LATIHAN SOAL:
a – Sebutkan semua rasa jenang yang disebutkan dalam tulisan tentang haul Syekh Abdul Qohar.
b – Lanjutkan tulisan tentang haul Syekh Abdul Qohar mulai setelah kalimat terakhirnya.
___ KUTIPAN PILIHAN ___
Senin, 18 November 2019
Sabtu, 14 September 2019
Haul Syekh Abdul Qohar (Sunan Ngampel)
Event besar di bulan Muharram di Kabupaten Blora sudah pasti ziarah para wali atau kyai besar yang berperan besar dalam dakwah Islam di tanah Blora.
Yang paling populer itu Syekh Abdul Qohar atau yang para penduduk Blora menyebutnya Sunan Ngampel karena beliau dimakamkan di Desa Ngampelgading kecamatan Blora. Tolong jangan tertukar dengan sebutan Sunan Ampel salah satu walisongo.
Menurut manuskrip, Sunan Ngampel ini masih memiliki darah biru. Beliau putra Hadiwijaya alias Joko Tingkir yang jadi Sultan Pajang dari istri yang seorang putri dari kerajaan Demak.
Acara haul Syekh Abdul Qohar tahun ini diselenggarakan tanggal 9-14 September 2019.
Seperti biasa acaranya meriah oleh banyaknya para peziarah yang berdoa di makam. Ada yang dari wilayah Blora, daerah Rembang khususnya daerah Bulu-Sulang. Tumplek blek memenuhi area makam hingga puncak acaranya yang diisi dengan pengajian.
Yang umum tiap tahunnya yakni para pedagang mainan, boneka, sepatu-sandal, baju-kaos, kerudung, peralatan masak, dan aksesoris.
Itu yang umum dijual saat ada acara besar. Khusus di acara haul para kyai besar, yang biasanya diburu para peziarah yakni jajanan jenang. Nggak afdol kalau ikutan acara haul kalau nggak beli jenang.
Jajanan jenang ini aslinya dari Kudus. Tapi, penduduk Blora mulai mengembangkan jajanan jenang dengan berbagai rasa seperti jenang isi kelapa, jahe, dan nangka. Tahun ini ada yang baru yakni jenang rasa susu moca dan durian.
Selain jenang, ada juga makanan tradisional lainnya yang ikutan eksis. Yakni kerak telur, makanan khas orang Betawi. Di tahun sebelumnya tahun 2018 para penjual kerak telur cukup banyak bertebaran, tapi tahun ini aku hanya menjumpai dua saja. Telur yang digunakan ada yang telur ayam dan ada pula yang telur bebek. Harganya Rp 15.000,00 yang membuatku enggak mau beli. Uangnya nggak cukup soalnya.
___ DAFTAR DATA ___
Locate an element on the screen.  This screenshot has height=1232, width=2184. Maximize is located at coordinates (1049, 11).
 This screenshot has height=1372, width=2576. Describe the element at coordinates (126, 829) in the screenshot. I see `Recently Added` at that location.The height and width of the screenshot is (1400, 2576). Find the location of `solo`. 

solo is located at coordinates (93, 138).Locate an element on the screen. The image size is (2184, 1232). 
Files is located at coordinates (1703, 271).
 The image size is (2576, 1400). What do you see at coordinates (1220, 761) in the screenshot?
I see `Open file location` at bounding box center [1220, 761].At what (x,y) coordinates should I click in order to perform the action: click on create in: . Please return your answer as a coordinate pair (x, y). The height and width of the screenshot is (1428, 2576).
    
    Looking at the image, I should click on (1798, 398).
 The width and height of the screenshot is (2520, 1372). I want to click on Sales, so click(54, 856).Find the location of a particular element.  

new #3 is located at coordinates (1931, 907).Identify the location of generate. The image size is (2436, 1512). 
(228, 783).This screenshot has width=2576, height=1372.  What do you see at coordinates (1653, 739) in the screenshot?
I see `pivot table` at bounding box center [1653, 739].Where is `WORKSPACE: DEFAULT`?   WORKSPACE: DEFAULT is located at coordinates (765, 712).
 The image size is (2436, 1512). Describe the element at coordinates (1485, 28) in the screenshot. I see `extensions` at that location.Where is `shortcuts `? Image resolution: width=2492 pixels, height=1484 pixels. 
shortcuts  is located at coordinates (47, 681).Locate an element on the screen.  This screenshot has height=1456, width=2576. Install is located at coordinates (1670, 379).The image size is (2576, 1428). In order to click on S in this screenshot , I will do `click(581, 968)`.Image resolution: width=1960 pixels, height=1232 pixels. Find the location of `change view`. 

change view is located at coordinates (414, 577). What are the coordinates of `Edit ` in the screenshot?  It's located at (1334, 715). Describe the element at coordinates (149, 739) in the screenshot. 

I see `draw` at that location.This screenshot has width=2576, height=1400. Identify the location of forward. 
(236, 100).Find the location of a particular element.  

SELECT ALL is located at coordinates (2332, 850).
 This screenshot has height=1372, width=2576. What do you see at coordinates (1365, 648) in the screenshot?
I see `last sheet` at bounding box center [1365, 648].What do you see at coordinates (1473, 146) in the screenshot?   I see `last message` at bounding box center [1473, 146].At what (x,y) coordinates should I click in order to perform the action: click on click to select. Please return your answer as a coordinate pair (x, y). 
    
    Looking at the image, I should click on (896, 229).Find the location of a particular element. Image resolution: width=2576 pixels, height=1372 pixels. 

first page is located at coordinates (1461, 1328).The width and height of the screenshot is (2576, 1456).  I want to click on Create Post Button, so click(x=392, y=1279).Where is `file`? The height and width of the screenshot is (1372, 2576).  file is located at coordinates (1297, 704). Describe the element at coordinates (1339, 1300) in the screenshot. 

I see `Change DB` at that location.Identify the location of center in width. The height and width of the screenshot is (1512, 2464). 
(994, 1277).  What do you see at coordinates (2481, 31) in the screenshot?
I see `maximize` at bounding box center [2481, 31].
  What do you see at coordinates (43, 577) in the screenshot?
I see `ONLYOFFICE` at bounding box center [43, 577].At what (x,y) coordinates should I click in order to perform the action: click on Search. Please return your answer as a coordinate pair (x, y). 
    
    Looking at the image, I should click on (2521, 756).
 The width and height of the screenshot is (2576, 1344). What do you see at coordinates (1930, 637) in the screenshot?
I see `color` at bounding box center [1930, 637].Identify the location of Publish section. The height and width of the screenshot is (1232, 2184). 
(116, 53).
___
KUNCI JAWABAN:
a – Isi kelapa, jahe, nangka, susu moca, dan durian.

b –
Selain kerak telur, ada pula penjual lontong tuyuhan. Makanan ini khas dari daerah Rembang. Tepatnya Lasem yang konon kisahnya menyangkut cerita Sunan Bonang (kala bermukim di daerah Lasem Rembang) dan Blacak Ngilo yang bermukim di daerah sekitar Cepu-Menden.
Lontong Tuyuhan berisi lontong yang diberi kuah opor dan diberi lauk pauk ayam. Yang membedakan antara lontong tuyuhan dengan lontong sayur yakni cara memjualnya. Lontong tuyuhan dijual dengan cara dikemas dalam keranjang bambu dan para pembelinya dilayani dengan model lesehan di atas tikar. Yang memberi ciri khas yakni alat penerangannya yang berupa lampu teplok dari batang pisang.
Selain makanan tradisional Indonesia ada juga makanan dari negeri Sakura yakni Takoyaki dan makanan khas USA yakni burger dan hotdog. Makanan dari negeri Turki yakni kebab juga eksis.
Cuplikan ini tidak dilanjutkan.